Angelina Jolie se hace con el papel que siempre soñó

Reducir una gran producción de más de doscientos millones de dólares al mérito de su actriz principal puede parecer excesivo, pero me gustaría demostrar que es así, que en «Maléfica» reina de principio a fin Angelina Jolie, que de esta manera se hace con el papel que siempre soñó. Y la clave del éxito de la película está en su caracterización, con la ayuda de todo un equipo puesto a su entera disposición. Vestuario, maquillaje y, sobre todo, la fotografía de Dean Semler la ayudan a lucirse.

«Maléfica» es una obra maestra cuando Angelina Jolie permanece en escena, y deja de serlo en cuanto desaparece.
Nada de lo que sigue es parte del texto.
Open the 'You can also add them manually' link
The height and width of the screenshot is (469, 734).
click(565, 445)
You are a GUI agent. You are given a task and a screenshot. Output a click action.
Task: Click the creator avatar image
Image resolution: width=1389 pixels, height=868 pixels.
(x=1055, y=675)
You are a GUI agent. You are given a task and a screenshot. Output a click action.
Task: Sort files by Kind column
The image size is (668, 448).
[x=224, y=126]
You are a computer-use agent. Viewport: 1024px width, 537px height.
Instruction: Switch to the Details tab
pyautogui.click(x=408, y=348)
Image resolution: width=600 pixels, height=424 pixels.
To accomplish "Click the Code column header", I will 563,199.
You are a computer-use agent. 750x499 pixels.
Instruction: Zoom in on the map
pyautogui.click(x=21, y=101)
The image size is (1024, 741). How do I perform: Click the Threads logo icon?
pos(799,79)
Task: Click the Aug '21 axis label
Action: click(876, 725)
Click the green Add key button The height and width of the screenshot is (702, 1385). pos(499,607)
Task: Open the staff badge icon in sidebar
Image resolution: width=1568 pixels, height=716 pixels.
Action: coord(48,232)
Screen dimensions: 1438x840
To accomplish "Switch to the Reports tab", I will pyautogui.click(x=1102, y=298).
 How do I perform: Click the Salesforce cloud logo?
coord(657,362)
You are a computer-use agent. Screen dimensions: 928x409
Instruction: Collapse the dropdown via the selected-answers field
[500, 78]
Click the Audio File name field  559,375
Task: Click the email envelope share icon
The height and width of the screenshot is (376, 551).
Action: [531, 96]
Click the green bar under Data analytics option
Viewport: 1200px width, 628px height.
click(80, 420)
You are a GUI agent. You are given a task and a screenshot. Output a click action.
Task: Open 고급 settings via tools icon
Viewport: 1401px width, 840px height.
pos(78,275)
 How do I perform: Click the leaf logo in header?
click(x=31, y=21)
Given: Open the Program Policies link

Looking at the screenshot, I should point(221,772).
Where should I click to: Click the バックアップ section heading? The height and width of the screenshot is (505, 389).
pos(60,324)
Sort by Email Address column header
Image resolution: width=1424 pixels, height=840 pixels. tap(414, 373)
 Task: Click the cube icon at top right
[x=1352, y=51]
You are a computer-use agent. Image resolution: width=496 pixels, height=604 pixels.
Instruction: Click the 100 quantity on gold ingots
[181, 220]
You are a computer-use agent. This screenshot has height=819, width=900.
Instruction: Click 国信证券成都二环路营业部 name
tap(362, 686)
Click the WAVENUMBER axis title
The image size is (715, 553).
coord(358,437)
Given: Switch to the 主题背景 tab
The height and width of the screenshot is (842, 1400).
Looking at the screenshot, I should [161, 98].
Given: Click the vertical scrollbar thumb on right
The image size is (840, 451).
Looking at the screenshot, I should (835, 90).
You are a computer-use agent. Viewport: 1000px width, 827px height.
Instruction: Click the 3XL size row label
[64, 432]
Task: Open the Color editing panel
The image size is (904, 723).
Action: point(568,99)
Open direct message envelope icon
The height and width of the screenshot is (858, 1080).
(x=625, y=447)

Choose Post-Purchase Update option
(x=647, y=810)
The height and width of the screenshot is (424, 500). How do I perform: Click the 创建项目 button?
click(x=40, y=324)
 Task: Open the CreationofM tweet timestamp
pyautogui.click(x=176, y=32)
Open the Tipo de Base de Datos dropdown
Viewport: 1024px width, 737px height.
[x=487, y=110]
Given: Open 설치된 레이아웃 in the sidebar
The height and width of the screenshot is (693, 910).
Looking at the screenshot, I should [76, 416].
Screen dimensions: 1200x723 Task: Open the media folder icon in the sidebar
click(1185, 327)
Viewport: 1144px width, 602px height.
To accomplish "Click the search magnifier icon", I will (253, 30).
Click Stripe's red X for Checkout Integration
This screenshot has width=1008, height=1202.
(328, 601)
Los momentos en que ella se oculta en la sombra, y la luz deja ver sus ojos acechantes, son mágicos y de un clasicismo arrebatador. También sabe ser divertida, especialmente cuando comparte plano con su hija Vivienne Jolie-Pitt, tras probar con otras actrices infantiles que se asustaban al ver a una siniestra señora vestida de negro y con cuernos.

«Maléfica» peca de una exagerada dependencia de los efectos digitales, cuyo diseño no es nada oiriginal. El reino de la bruja y la infinidad de criaturas que lo pueblan toman prestadas ideas tanto de «Avatar» como de la trilogía de «El señor de los anillos». El castillo sigue siendo muy Disney, pero a costa de repetir la producción artística de la burtoniana «Alicia en el País de las Maravillas», de la que ha salido el debutante en la realización Robert Stromberg con tal de asegurar la continuidad estilística.

El asunto del guión es un poco lioso, al haber pasado por muchas manos acreditatas y no acreditadas. Está bien la invención de unos orígenes para la bruja del cuento, o el querer ir más allá de lo que contaba «La bella durmiente» de 1959, pero no a costa de descuidar la esencia legada por Perrault o los hermanos Grimm. El instante climático del beso pasa sin pena ni gloria, hasta el punto de que el jóven príncipe está porque tiene que estar. El despertar de la princesa carece, en consecuencia, de la fuerza revitalizadora que debería transmitir.